Table 3 Comparative assessment of the proposed framework upon different configurations

(i) The performance of bi-directional LSTM is always better than that of the unidirectional LSTM as the feature encoder in the second stage. These results are demonstrated by configurations 1 to 5 in Table 3. While the best performance with the unidirectional LSTM is 94.3% (configuration 2), the best performance with the bi-directional LSTM is 97.1% (configuration 5).

(ii) The performance of using the region-level information is better than of without using the the region-level information in the first stage. These results are demonstrated by configurations 3 to 5 in Table 3. While the best performance of without using the region-level information is 95.3% (configuration 3), the best performance of using the region-level information is 97.1% (configuration 5).

(iii) The performance using ICA plus SVM is always better than that of SoftMax in the second stage. These results are demonstrated by configurations 1 to 6 in Table 3. If the unidirectional LSTM is selected as the feature encoder, the best performance achieved with SoftMax is 92.9% (configuration 1), and the best performance achieved by SVM classifier is 94.3% (configuration 2). A similar case happens when the bi-directional LSTM is selected as the feature encoder.

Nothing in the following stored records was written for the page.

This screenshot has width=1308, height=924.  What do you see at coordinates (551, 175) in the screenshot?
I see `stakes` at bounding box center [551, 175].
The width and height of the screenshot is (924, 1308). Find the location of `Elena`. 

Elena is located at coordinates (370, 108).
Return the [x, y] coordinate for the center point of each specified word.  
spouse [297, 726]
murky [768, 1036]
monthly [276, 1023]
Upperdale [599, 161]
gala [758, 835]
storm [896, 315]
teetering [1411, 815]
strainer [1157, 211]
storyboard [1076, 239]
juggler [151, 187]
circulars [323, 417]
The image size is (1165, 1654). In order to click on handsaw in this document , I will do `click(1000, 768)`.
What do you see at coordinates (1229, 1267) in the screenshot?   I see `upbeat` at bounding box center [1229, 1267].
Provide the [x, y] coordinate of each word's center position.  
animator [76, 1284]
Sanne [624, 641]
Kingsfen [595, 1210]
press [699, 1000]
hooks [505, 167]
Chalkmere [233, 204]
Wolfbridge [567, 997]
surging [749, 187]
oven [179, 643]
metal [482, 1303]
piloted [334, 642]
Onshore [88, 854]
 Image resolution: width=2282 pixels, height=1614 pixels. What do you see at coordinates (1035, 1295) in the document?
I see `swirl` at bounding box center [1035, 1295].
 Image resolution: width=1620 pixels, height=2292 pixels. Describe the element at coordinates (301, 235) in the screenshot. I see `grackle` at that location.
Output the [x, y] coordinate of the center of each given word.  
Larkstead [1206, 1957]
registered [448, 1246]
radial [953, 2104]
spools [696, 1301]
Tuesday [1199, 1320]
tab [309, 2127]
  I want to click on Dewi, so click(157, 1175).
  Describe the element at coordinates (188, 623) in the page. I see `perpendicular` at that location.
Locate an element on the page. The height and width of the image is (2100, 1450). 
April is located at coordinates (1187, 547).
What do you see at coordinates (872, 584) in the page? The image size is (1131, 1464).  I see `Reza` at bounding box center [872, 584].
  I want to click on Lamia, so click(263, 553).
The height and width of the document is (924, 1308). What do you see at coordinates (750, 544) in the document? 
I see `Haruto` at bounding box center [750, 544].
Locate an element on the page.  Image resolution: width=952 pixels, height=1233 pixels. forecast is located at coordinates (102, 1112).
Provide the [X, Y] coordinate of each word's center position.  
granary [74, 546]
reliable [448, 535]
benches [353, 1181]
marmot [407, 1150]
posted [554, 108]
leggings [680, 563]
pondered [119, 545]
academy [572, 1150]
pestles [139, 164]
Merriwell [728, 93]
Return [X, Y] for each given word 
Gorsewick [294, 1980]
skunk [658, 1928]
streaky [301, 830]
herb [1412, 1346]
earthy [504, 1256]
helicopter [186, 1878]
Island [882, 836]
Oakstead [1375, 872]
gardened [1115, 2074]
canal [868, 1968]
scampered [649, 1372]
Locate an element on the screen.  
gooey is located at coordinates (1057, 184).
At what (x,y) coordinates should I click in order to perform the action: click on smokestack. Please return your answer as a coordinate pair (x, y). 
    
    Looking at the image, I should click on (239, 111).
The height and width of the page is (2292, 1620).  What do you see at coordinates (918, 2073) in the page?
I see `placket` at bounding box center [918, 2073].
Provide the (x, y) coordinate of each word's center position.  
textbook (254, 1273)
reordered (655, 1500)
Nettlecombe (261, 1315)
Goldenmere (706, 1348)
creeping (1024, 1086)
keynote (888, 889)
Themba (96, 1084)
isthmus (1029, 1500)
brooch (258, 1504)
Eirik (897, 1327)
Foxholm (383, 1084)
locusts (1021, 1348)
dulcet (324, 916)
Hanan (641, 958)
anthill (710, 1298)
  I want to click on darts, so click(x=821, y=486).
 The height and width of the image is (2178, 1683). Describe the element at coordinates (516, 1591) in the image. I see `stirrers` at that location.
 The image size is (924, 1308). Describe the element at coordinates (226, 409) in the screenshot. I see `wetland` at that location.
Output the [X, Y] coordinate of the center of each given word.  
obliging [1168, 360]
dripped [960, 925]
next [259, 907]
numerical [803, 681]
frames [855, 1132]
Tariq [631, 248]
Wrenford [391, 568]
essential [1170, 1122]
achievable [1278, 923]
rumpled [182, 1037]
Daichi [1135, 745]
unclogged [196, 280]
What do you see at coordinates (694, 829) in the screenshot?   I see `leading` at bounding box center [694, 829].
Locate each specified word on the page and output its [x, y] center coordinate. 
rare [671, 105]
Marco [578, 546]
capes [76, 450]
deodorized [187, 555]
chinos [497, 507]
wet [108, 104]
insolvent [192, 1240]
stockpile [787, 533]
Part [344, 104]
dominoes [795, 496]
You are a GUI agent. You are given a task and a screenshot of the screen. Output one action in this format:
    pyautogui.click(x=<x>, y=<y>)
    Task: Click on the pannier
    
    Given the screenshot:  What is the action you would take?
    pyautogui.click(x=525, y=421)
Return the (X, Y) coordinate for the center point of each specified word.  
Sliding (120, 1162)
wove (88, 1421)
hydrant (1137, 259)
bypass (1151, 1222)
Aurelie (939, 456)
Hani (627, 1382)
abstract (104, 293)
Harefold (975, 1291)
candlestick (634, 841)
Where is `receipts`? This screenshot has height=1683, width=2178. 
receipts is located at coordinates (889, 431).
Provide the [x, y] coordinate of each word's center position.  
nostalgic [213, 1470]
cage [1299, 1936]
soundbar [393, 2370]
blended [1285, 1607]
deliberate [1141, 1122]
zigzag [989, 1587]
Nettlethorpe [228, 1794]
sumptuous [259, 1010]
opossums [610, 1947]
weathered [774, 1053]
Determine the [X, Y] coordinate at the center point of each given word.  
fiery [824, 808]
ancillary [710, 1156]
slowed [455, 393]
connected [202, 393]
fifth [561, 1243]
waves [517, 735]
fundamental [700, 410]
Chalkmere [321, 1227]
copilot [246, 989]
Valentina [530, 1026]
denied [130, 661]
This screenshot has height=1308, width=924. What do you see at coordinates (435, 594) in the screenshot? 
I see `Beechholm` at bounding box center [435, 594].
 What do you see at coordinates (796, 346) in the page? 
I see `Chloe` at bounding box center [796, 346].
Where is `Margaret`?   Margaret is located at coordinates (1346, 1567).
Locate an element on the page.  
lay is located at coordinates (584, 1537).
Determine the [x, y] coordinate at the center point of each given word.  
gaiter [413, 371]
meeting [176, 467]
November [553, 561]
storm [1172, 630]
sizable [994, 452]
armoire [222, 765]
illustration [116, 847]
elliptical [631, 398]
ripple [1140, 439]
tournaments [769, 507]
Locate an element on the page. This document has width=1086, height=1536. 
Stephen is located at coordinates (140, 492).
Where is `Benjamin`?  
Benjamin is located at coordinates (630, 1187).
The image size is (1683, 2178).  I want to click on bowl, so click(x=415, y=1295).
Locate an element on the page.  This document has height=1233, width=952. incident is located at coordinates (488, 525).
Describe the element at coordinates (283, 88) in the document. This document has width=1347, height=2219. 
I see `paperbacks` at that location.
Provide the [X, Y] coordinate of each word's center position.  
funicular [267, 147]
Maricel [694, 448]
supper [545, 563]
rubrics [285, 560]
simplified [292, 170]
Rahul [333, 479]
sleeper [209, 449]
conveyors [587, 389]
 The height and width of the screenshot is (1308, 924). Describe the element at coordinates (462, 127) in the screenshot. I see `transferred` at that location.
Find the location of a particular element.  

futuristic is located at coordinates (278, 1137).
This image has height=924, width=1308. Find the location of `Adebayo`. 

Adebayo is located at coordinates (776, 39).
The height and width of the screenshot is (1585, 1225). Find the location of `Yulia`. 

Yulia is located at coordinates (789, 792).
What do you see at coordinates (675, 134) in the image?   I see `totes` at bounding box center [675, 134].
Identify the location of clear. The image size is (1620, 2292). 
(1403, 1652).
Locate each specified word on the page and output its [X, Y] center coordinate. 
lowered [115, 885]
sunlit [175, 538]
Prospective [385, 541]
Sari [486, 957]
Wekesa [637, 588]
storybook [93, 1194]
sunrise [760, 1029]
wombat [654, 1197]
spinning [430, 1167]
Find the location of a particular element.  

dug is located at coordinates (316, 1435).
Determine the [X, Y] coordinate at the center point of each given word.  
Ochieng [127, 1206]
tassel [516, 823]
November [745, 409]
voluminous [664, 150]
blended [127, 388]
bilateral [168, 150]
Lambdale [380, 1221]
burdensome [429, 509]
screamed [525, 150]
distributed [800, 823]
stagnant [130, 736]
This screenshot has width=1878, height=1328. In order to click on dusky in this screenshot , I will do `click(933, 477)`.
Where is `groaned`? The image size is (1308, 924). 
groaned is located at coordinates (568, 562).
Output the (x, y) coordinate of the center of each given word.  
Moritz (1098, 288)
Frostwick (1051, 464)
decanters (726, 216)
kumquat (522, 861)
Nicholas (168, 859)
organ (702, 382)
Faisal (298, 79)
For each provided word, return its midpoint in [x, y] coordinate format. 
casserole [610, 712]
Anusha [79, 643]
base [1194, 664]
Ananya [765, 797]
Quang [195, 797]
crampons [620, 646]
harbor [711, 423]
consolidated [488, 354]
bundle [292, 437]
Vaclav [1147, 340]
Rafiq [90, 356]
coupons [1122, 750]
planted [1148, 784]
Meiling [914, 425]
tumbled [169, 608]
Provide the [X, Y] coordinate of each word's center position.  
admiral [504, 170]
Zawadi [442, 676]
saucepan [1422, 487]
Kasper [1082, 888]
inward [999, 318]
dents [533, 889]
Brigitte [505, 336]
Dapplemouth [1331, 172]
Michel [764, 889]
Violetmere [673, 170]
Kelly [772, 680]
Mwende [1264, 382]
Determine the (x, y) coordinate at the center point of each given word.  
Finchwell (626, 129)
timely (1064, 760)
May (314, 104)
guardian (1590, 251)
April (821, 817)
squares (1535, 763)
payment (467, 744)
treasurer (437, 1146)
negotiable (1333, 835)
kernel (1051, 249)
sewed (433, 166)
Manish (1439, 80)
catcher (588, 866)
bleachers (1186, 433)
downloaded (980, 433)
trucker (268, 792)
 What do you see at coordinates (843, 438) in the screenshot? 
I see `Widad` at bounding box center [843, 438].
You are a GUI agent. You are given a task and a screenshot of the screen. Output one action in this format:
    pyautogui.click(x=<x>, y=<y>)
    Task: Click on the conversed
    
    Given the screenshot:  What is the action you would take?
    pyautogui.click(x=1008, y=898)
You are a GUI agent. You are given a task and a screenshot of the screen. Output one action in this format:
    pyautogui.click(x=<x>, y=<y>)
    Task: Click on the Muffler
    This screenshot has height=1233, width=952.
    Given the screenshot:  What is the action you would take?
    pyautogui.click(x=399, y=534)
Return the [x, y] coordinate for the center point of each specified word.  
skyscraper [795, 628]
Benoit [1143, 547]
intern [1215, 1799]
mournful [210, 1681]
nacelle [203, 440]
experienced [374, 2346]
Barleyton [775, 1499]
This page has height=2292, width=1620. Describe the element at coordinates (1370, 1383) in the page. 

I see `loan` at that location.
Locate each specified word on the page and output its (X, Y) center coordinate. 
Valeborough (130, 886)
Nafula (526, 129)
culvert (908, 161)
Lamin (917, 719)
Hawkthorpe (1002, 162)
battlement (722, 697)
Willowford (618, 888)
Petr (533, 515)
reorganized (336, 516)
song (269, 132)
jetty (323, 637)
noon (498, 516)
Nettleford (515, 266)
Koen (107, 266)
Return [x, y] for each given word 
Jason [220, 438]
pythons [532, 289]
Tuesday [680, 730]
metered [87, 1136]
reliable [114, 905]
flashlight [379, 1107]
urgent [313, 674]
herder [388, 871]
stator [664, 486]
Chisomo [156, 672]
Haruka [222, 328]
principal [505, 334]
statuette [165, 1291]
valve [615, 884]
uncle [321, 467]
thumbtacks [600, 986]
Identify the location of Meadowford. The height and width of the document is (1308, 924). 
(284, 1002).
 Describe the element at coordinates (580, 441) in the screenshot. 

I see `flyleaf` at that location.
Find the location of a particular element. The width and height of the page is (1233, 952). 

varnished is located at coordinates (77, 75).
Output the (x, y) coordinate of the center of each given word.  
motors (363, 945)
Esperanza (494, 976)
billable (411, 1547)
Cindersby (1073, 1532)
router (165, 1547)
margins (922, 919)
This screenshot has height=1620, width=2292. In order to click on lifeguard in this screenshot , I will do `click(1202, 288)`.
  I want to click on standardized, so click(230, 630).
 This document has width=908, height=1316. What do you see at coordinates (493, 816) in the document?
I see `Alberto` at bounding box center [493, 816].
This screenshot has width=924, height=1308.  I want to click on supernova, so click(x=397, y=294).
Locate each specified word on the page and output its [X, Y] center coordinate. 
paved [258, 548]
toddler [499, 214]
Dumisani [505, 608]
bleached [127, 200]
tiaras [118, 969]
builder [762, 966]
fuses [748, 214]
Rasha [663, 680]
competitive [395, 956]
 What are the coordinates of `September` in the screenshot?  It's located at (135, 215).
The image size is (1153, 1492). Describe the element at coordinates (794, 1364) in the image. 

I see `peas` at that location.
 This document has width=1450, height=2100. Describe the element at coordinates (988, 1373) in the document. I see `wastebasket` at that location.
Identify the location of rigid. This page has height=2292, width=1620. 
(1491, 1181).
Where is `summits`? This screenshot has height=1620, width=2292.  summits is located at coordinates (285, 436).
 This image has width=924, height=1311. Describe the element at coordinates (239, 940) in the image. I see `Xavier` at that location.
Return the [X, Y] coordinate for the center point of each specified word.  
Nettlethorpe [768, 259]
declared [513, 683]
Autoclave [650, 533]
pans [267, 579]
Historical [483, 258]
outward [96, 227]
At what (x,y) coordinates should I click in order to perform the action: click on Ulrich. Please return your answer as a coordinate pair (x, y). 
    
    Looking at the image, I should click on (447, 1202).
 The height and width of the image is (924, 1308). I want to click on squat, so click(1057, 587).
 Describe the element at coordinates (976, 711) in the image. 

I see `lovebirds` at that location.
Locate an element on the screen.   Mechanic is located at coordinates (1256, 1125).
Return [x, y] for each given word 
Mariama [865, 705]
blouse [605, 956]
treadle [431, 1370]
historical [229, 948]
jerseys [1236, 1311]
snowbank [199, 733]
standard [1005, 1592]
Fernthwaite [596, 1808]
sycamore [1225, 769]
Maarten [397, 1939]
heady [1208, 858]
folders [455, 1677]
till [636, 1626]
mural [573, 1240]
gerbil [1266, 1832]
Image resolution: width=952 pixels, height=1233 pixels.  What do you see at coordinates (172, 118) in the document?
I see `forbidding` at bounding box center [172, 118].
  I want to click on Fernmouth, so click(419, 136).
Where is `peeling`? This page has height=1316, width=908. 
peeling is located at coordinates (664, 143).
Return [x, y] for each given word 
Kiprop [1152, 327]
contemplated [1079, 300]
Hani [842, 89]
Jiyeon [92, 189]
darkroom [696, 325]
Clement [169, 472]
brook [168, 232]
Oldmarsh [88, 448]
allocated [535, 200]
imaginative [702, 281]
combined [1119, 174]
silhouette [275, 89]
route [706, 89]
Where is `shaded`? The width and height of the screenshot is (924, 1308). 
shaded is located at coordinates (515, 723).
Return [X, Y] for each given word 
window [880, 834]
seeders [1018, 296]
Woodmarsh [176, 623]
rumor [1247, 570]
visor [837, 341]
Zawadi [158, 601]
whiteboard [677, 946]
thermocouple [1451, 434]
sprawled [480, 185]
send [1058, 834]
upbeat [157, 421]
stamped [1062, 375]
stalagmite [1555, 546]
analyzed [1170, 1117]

(iv) The performance of the stacked bi-directional LSTMs is better than that of the unidirectional LSTM and bi-directional LSTM as the feature encoder in the second stage. These results are demonstrated by configurations 1 to 6 in Table 3. While the best performance with the unidirectional LSTM and bi-directional LSTM are 94.3% and 97.1%, respectively (configuration 2 and configuration 5), the best performance with the stacked bi-directional LSTMs is 97.3% (configuration 6).

Conclusions

In this research, by combining region-level information and stacked bi-directional LSTMs together into a complete system, we propose a novel architecture for EEG-based image classification. To the best of our knowledge, such attempts have never been reported in the literature before, indicating a certain level of novelties. In our novel architecture, the region-level information is extracted to preserve and emphasize the hemispheric lateralization for neural functions or cognitive processes inside human brains. Further, stacked bi-directional LSTMs are used to capture the dynamic correlations hidden in EEG data. Extensive experiments are conducted on standard EEG-based image classification dataset ImageNet-EEG, in order to assess the accuracy of the proposed framework and validate that our framework outperforms the existing state-of-the-arts under various contexts and experimental setups. We also find that the signal of Gamma band is useful to achieve good performances in the classification of objects, and it also plays a significant role in the classification of emotions, which validate that neural signatures associated with positive, neutral and negative emotions do exist. Further, our research has produced substantial evidences to support that data estimated straightforwardly from human minds could enable machine learning models to make better and more human-like judgements.

Two possibilities can be identified for further research, which include: (i) applying our deep learning framework for other EEG-based content understanding or pattern analysis tasks; (ii) reconstructing the multimedia content information through the proposed EEG representations.